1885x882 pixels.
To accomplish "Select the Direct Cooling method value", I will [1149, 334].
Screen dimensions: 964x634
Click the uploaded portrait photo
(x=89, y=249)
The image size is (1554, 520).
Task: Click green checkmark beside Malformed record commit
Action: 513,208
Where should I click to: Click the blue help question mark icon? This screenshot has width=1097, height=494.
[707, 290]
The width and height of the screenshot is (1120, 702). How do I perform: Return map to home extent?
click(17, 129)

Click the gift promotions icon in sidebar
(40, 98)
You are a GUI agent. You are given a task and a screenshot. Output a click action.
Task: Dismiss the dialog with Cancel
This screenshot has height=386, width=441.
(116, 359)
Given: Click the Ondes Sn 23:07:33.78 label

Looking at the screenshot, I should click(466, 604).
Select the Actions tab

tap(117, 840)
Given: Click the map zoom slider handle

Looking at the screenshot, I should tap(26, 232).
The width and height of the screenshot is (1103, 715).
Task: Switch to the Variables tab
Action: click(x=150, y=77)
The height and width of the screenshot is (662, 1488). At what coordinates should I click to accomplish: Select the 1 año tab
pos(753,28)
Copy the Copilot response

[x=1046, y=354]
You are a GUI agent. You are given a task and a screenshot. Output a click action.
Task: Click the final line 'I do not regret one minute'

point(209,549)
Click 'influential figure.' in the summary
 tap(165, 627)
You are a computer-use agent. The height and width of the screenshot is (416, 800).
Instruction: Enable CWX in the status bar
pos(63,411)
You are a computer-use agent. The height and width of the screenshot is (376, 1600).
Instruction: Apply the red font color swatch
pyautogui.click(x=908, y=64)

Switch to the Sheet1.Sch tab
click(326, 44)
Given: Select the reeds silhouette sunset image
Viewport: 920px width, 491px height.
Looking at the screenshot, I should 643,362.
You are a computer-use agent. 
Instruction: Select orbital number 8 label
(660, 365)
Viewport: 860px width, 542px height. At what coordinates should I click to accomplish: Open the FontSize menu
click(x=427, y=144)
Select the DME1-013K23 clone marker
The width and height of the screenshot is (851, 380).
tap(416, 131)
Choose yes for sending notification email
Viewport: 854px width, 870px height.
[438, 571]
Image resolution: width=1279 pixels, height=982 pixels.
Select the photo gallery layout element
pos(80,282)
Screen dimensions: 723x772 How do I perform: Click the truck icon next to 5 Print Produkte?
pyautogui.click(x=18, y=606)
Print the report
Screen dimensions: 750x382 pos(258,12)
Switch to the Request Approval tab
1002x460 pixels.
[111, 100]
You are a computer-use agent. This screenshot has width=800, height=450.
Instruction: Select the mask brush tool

**Work task**
Go through the lines above and tally those with the string "computer". The total is all that is needed.

**Written solution**
4